To understand the resistance patterns observed in the F2 screen on MON 89034 leaf tissue, the RR strain was characterized using diet-overlay bioassays with purified Cry1A.105 and Cry2Ab2 proteins (Table 3; S3 Table). The RR strain had more than 3,300-fold resistance to Cry1A.105 (MIC50 > 16,000 ng/cm2) relative to the SS strain. In contrast, a low level of resistance (10-fold) was observed for Cry2Ab2 relative to the SS strain (Table 3; S3 Table), which may only have reflected the greater vigor of the field-derived RR strain compared with the laboratory-reared SS strain. The MIC50, a concentration that inhibits 50% of larvae from molting to second instar after 7 days, for Cry1A.105 tested against the RR strain could not be precisely determined because 50% mortality was never achieved, even at the highest concentration (Fig 1; S4 Table). Using a Cry1A.105 stock solution of 1,000 μg/ml, it was possible to generate a maximum concentration of 16,000 ng/cm2 of diet in the overlay bioassay; consequently, the MIC50 for Cry1A.105 must be greater than 16,000 ng/cm2. The resistance ratio of the RR strain tested on Cry1A.105 was much lower when based on larval growth inhibition (EC50) (207-fold), indicating some level of Cry1A.105 activity against the RR strain (Table 3; Fig 1). Both heterozygous strains (reciprocal crosses) showed similar MIC50 values, ranging from 25.05 to 32.62 ng/cm2 for Cry1A.105 and from 45.63 to 48.35 ng/cm2 for Cry2Ab2 (Table 3; S3 Table). The MIC50 and EC50 of both heterozygous strains with Cry1A.105 were significantly lower than those of the RR strain, and higher than those of the SS strain (Table 3; S3 Table). With the exception of the EC values for Cry1A.105, the overlapping confidence limits for the MIC and EC values of the reciprocal F1 crosses between the SS and RR strains (S♂R♀, S♀R♂) indicated autosomal inheritance of the resistance trait in the RR strain.

Table 3

Concentration-response and growth inhibition response (MIC50 and EC50; ng/cm2) of S. frugiperda in diet-overlay bioassays with purified Cry1A.105 and Cry2Ab2 proteins.
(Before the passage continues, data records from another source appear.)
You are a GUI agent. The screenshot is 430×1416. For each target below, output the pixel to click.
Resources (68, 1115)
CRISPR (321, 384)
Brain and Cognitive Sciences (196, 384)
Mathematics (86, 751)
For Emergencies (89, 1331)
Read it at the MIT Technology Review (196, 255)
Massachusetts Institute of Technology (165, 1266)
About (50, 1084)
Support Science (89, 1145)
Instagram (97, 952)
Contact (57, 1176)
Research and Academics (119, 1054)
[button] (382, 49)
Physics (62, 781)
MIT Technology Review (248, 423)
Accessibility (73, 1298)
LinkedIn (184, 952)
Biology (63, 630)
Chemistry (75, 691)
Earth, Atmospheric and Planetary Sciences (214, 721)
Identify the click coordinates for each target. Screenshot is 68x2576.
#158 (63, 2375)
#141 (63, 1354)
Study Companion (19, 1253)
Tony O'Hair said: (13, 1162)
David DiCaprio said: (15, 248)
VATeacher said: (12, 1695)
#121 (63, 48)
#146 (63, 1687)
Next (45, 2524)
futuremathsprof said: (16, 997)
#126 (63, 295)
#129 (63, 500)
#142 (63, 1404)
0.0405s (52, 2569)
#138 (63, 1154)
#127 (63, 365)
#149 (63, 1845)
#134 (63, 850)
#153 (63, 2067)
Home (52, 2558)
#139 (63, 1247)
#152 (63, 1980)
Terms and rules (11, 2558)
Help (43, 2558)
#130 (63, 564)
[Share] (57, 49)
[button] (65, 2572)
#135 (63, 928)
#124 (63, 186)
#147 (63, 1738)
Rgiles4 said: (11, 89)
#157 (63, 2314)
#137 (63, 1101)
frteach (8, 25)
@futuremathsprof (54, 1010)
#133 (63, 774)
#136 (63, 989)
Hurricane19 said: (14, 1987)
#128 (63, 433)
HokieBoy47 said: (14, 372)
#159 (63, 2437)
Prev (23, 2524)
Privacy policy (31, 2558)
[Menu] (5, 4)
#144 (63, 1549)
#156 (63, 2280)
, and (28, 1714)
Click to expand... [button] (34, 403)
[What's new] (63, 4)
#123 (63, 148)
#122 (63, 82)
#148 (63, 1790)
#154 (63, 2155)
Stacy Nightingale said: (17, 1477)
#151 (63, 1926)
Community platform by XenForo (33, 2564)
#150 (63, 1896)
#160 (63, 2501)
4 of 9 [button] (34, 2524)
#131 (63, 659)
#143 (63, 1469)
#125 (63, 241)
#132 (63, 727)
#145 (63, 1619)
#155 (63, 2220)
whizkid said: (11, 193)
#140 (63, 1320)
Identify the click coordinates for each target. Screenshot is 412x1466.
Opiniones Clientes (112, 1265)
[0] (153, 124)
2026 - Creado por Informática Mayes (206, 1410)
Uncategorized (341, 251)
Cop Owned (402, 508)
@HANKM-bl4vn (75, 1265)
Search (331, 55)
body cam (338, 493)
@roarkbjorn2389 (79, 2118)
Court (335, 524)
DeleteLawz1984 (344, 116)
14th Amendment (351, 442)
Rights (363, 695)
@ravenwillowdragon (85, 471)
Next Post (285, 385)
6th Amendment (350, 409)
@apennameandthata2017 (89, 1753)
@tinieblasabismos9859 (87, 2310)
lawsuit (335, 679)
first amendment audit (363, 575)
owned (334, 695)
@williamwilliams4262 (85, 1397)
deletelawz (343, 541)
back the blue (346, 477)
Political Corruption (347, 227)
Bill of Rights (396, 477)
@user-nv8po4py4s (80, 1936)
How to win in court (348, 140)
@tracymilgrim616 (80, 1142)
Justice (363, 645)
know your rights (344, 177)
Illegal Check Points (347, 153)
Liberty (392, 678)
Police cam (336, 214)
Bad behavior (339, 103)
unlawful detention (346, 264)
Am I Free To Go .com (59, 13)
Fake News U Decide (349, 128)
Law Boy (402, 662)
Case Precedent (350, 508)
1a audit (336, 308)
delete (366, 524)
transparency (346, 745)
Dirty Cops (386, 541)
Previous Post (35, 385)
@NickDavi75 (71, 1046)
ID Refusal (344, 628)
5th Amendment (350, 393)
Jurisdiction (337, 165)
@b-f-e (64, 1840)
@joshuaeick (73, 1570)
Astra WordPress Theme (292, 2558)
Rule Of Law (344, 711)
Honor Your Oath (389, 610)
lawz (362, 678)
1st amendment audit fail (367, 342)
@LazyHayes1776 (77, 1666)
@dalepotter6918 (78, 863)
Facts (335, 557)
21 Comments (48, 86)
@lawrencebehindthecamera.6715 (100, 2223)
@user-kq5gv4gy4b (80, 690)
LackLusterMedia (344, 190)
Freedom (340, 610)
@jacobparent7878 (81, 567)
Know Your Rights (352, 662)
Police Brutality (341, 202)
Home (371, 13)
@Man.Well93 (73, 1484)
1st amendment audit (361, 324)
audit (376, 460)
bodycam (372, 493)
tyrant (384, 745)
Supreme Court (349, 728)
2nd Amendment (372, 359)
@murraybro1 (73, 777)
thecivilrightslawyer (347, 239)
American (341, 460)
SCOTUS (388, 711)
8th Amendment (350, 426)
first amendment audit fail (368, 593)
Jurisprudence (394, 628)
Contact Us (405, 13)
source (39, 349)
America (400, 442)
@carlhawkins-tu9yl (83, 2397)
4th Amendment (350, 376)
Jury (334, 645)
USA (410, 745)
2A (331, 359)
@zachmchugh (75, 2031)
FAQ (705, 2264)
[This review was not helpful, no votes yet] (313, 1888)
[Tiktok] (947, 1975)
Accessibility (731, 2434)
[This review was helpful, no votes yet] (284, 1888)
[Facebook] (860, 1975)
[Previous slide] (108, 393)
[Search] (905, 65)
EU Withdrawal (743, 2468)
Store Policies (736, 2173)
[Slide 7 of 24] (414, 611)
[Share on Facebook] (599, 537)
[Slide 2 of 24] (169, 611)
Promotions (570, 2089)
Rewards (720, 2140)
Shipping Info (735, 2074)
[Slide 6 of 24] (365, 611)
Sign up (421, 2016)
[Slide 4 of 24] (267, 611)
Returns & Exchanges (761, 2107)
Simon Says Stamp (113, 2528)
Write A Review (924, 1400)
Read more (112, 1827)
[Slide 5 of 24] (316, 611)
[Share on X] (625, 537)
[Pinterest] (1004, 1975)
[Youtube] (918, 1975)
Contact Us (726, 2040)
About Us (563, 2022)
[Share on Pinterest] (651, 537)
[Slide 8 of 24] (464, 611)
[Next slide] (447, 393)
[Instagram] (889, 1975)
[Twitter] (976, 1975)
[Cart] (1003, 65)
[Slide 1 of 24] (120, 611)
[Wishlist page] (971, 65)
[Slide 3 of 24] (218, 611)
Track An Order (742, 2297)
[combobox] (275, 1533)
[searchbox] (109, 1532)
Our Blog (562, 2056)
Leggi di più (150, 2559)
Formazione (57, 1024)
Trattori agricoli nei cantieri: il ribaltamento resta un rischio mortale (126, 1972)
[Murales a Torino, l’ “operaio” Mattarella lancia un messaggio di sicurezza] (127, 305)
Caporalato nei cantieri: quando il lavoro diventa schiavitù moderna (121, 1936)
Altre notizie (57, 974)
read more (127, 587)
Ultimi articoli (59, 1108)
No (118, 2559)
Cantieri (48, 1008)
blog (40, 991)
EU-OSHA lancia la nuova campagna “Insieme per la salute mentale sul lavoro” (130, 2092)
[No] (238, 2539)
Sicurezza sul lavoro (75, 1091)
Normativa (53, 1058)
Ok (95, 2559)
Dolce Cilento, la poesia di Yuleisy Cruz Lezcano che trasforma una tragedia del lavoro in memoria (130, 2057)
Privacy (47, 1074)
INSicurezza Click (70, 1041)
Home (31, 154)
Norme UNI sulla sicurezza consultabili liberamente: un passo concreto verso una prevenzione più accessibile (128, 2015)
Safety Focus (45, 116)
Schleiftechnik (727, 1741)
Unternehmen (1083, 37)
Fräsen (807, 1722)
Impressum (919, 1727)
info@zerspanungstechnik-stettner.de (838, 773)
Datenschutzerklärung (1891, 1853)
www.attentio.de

FAW strain	n	Slope ± SE	MIC50 (95% IC) a	χ2(df) b	Resistance Ratio c	EC50 (95% CI) d	Resistance Ratio c
Tests with Cry1A.105 protein
RR	384	-	> 16,000	-	> 3368	138.40 (102.21–191.02)	206.56
S♂R♀	502	1.14 ± 0.11	25.05 (18.80–32.06)	5.08 (6)	5.27	8.80 (5.96–12.80)	13.13
S♀R♂	445	1.42 ± 0.12	32.62 (23.98–47.67)	6.14 (6)	6.86	18.37 (15.87–29.38)	27.41
SR Pooled	947	1.16 ± 0.04	28.97 (20.53–39.90)	8.53 (6)	5.99	13.18 (12.39–13.97)	19.7
SS	448	1.20 ± 0.19	4.75 (2.67–7.04)	8.63 (4)	-	0.67 (0.53–0.84)	-
Tests with Cry2Ab2 protein
RR	540	0.96 ± 0.09	146.96 (83.37–330.35)	16.83 (5)	10.44	19.05 (10.77–35.56)	10.82
S♂R♀	448	1.51 ± 0.12	48.35 (26.17–90.48)	18.07 (7)	3.43	16.01 (12.72–24.36)	9.09
S♀R♂	512	1.07 ± 0.12	45.63 (28.48–76.28)	17.24 (7)	3.24	13.51 (8.68–20.53)	7.67
SR Pooled	960	1.40 ± 0.10	45.36 (25.81–76.61)	8.53 (6)	3.10	13.52 (11.53–15.51)	7.68
SS	576	1.27 ± 0.09	14.06 (11.64–16.96)	7.63 (7)	-	1.76 (1.23–2.49)	-

a MIC50: Concentration that inhibits molting to second instar in 50% of individuals after 7 days.

b P > 0.05 in the goodness-of-fit test.

c Resistance Ratio = (MIC50 or EC50 of indicated strain)/(MIC50 or EC50 of SS strain).

d EC50: Effective concentration of protein required to cause 50% growth inhibition at 7 days.

Fig 1

Concentration-response of S. frugiperda in diet-overlay bioassays with purified Cry1A.105 (A and B) and Cry2Ab2 (C and D) proteins.

Each data point represents the mean of four replicates, corrected for control mortality. Error bars represent SD.

Because we found no sex linkage or maternal effects associated with the inheritance of the resistance, the F1 data were pooled. Fig 1 shows the Cry1A.105 and Cry2Ab2 concentration-response curves for the three genotypes. There were differences in mortality and growth inhibition, and the SR pooled strain was significantly more sensitive than the RR colony to Cry1A.105 based on a comparison of confidence intervals for the EC50 and MIC50 (Table 3; Fig 1A and 1B). Nonetheless, the RR strain showed some response to Cry1A.105 (Fig 1A and 1B). Despite the approximately 10-fold resistance to Cry2Ab2 detected in the RR strain, the results of the concentration-response bioassay indicated that the SS, SR pooled and RR colonies had similar responses (mortality and growth inhibition) to Cry2Ab2 (Fig 1C and 1D).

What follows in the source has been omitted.